The goals Brainerd High School senior Diamond Trice seeks, aren't on a basketball court.
"I'm looking for a mentor who understands me," she says. "Like, we're on the same page."
'The Future is Ours', Chattanooga's Gang Task Force, is seeking an 'interventionist', or Outreach Specialist, capable of identifying, and relating to any number of students who might be 'at risk' for truancy, academic failure or criminal activity.
"We're looking for somebody with passion," task force Outreach Coordinator Fred Houser says. "We're looking for somebody who sees this as a mission, and not a job."
Thursday, the task force began interviewing eleven candidates for the first of what could be five positions, each based at a Hamilton County high school. Brainerd High School will pilot the program.
"We have (as applicants) former educators, counselors, somebody with experience in juvenile probation," Houser says.
"We even have somebody with a military background."
The man or woman hired must be a college graduate. He/she will be required to live within Chattanooga city limits.
"A troubled past isn't necessarily a disqualifier, but those troubles have to be in the past," Houser says. "No arrests for the past seven years."
All for $30,000 per year. Without benefits.
"The person's gonna have to be hard-nosed," Houser explains. "At the same time, flexible. But not bendable."

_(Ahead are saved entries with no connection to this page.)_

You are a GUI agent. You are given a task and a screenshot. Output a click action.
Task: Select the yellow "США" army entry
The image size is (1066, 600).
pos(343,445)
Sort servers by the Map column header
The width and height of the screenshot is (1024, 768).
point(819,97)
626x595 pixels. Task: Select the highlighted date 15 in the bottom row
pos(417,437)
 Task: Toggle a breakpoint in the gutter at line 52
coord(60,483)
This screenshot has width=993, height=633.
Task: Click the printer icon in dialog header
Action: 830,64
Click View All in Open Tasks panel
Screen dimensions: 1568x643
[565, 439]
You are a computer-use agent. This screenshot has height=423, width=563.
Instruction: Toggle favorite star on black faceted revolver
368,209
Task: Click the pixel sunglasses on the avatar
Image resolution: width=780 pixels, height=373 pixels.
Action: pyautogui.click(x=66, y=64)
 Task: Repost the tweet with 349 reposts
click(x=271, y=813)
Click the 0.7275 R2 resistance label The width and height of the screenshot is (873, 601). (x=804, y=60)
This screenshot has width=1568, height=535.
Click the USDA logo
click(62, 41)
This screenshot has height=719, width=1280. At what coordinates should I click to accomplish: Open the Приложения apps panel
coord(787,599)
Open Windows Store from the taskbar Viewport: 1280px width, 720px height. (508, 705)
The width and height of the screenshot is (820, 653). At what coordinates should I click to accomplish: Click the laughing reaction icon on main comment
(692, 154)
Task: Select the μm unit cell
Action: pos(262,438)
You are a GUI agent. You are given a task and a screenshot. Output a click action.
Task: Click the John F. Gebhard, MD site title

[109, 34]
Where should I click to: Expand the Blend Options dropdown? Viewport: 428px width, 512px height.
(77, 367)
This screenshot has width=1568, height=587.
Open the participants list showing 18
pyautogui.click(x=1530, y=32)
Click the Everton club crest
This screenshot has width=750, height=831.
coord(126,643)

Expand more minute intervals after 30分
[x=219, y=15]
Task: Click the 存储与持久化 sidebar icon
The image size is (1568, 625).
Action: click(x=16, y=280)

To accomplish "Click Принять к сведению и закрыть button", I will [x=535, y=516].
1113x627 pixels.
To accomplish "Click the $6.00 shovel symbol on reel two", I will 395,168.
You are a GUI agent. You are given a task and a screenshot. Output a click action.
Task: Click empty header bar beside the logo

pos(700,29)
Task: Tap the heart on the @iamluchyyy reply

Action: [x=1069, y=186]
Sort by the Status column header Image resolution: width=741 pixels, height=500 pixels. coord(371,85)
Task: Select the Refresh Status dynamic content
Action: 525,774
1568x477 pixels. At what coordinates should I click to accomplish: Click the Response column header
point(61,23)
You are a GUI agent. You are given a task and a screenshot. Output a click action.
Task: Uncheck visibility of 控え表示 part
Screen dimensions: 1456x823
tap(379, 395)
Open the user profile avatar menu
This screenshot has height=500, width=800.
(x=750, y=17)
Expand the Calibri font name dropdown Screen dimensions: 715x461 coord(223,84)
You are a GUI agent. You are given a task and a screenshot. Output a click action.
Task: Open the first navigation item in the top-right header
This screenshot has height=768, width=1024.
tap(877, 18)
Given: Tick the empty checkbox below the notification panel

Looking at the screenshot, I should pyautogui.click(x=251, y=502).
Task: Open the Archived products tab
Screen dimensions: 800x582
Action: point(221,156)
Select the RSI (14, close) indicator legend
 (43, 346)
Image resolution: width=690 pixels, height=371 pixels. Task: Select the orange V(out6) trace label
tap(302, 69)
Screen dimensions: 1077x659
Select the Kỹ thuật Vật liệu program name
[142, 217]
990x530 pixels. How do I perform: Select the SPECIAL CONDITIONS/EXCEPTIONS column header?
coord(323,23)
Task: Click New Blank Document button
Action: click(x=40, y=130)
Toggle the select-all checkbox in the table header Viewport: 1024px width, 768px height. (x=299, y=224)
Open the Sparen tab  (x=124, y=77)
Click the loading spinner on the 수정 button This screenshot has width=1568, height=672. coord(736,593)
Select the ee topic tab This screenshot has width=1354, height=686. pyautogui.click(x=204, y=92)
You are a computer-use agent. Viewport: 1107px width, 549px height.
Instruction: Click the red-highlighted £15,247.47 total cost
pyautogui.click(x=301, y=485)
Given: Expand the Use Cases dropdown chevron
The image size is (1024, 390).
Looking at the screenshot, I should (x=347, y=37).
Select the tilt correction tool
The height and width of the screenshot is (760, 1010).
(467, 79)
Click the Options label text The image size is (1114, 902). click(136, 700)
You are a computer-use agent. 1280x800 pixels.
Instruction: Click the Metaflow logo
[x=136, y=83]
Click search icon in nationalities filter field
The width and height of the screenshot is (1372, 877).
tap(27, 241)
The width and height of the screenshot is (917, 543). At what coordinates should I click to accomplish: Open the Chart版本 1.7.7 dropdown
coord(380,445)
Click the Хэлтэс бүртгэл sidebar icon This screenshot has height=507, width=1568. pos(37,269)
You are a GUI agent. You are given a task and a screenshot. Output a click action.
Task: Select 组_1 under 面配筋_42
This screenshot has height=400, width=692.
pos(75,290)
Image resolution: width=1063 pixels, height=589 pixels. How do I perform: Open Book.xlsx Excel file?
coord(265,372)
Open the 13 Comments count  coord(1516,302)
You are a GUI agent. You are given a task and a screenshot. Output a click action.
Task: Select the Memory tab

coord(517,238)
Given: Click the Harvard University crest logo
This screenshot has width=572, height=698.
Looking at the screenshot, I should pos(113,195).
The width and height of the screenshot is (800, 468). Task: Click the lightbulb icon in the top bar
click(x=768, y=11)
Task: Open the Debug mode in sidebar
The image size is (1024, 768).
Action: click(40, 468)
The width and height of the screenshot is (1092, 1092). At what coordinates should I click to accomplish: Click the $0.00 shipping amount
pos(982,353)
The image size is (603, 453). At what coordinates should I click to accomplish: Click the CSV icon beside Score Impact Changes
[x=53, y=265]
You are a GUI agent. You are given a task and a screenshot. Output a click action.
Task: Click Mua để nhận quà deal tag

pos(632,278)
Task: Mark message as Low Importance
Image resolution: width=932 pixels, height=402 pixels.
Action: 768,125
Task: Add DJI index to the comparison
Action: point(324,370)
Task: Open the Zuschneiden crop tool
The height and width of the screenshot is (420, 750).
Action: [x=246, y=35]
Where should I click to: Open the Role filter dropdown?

'Outreach' means 'street-credible.' Last Friday, Eyewitness News introduced you to Steven 'Skip' Eberhardt, an ex-convict whose organization 'Saving Kids, Instilling Pride' recruits teenagers who are looking for a new start, and connects them with employers and agencies willing to offer that.
"You don't have to wear a suit to do this job," Houser says. "You can be as 'urban' as you want, but you still have to present a professional appearance."
"They need to have been successful," Diamond Trice says. "Being the part is more important than looking it."
"It has to be somebody older, say, in his 20's," Daniel Garth says. That way I know I have a wise choice."
Shanquelle Stanfield's finds her role models among the Rec Center staff.
"If I get in trouble, they'll get on me and tell me I need to do better," she says.
She and Daniel are fine with 'tough love.' What they can't handle, is being played.
"A person who doesn't care is someone who won't listen," Daniel says.
"I want a person who'll sit there and listen to whatever I have to say, so that I can get the weight off my chest."